### RICHIESTA
Indica se ciascuna di queste affermazioni concorda con il brano su Michelstaedter e Weininger. Rispondi sì o no e cita alla lettera le parole del brano che lo decidono.
1. Sesso e carattere fu pubblicato a Vienna nel 1903.
2. La persuasione e la retorica è una tesi di laurea.
3. Le figure femminili occupano gran parte de La persuasione e la retorica.

### BRANO FORNITO
####################

Il gesto monotono e ripetitivo della "cura", in cui si vanno
a sovrapporre in modo inquietante il gioco della bambina con la bambola,
il lavoro dell'infermiera e della bambinaia, è quello che la storia
ha ritenuto fin dai primordi connaturato al femminile, così come
"naturale" è sembrata la rinuncia della donna a porsi
come individualità. Carlo Michelstaedter, fanciullo profeta della
lunga notte che ha tenuto gli umani in una infantile reciproca dipendenza,
giungerà a "gridare" per la prima volta la sua voce di
"uomo libero", non a tutti gli uomini come avrebbe voluto, ma
indirettamente, a una "commissione di professori". Quasi del
tutto assente dal suo unico libro, La persuasione e la retorica , tesi
di laurea incentrata su un'idea di libertà "assoluta",
sciolta da legami e nostalgie di infanzia, l'ombra di figure femminili
calde e protettive occupa invece interamente l'Epistolario, lettere spedite
da lontano ai famigliari, nel disperato tentativo di cancellare distanze
e separazioni.
Il dissidio mortale tra la tenerezza del figlio, che rimanda perennemente
la sua "uscita alla vita", e l'imperativo che chiama a una virilità
forte, imperturbabile, si tradurrà, negli stessi anni, nella teorizzazione
di più ampio respiro di Otto Weininger, improntata a toni opposti
di profonda misoginia e di odio razzista nei confronti della donna, considerata
nella sua "essenza" materia che genera e sessualità,
vita inferiore alogica e amorale, che insidia l'uomo dall'interno, perché
ne rappresenta la colpa e la caduta, mentre contamina, allo stesso modo,
popoli "effeminati", come gli ebrei e gli arabi.
Ad avvicinare Carlo Michelstaedter e Otto Weininger, l'autore di Sesso
e carattere, pubblicato a Vienna nel 1903, è apparentemente
solo il destino tragico di giovani suicidi e di pensatori estremi, indotti
a esplorare zone di frontiera dell'esperienza umana dall'assolutizzazione
di una frattura antica tra corpo e mente, femminile e maschile, abbandoni
sensuali e perfezionamento dello spirito. Ma dovrebbe far pensare il fatto
che due figure così drammatiche della maschilità, oltre
che della cultura occidentale nelle sue radici classiche e cristiane,
si vadano a collocare in quell'inizio di secolo, il '900, che già
segnalava una presenza diversa, consapevole e combattiva, delle donne
nella vita pubblica, come se il minaccioso corpo della madre, prima di
eclissarsi dietro l'insegna di donne emancipate, volesse lanciare i suoi
ultimi bagliori.

####################

### MATERIALE FORNITO
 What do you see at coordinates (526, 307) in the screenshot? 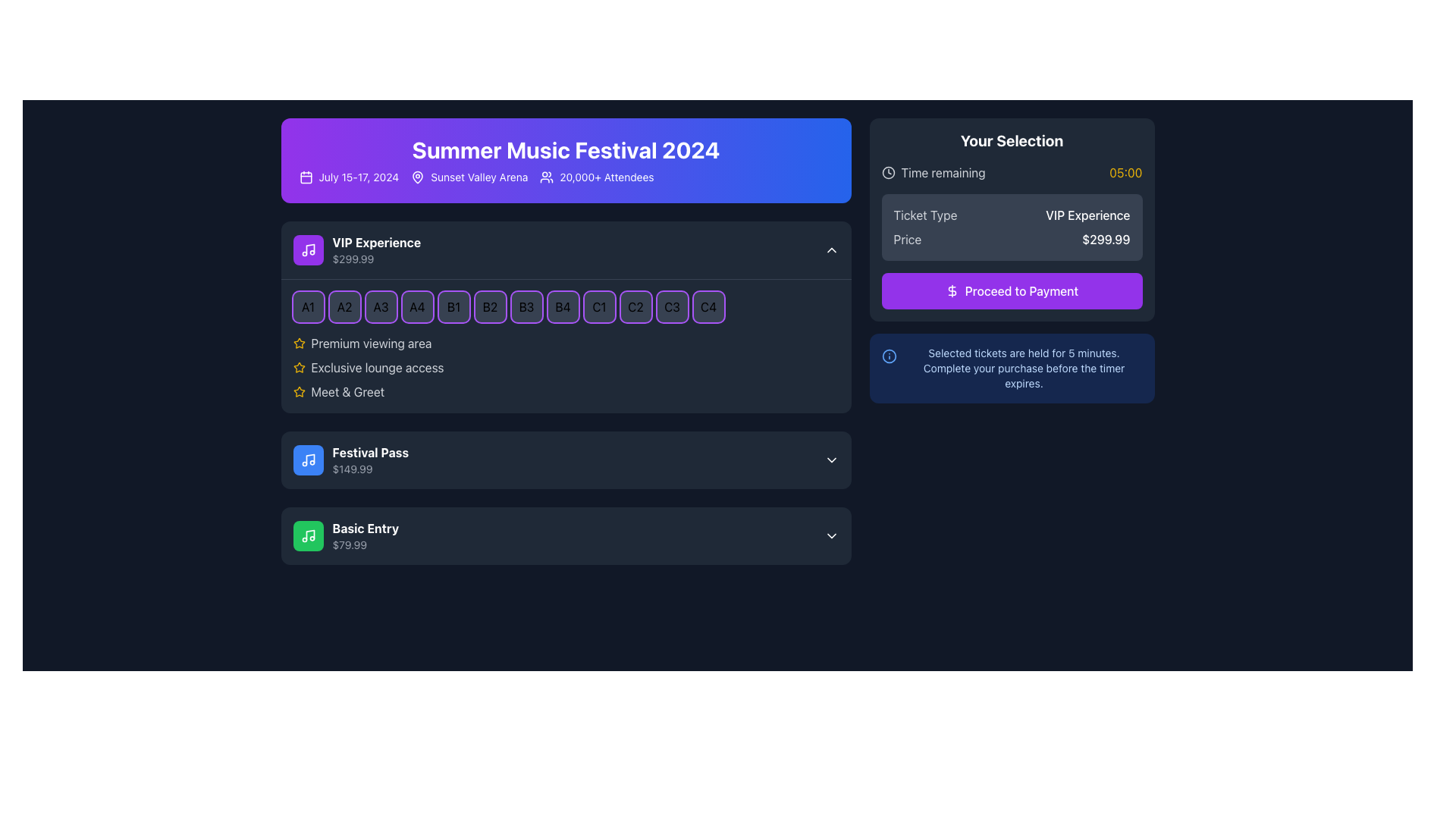
I see `the button labeled 'B3', which is a small, dark gray square block with a purple border located under the 'VIP Experience' section of the interface` at bounding box center [526, 307].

####################

### RISULTATO
1. Sì: «pubblicato a Vienna nel 1903».
2. Sì: «tesi di laurea incentrata su un'idea di libertà».
3. No: «Quasi del tutto assente dal suo unico libro».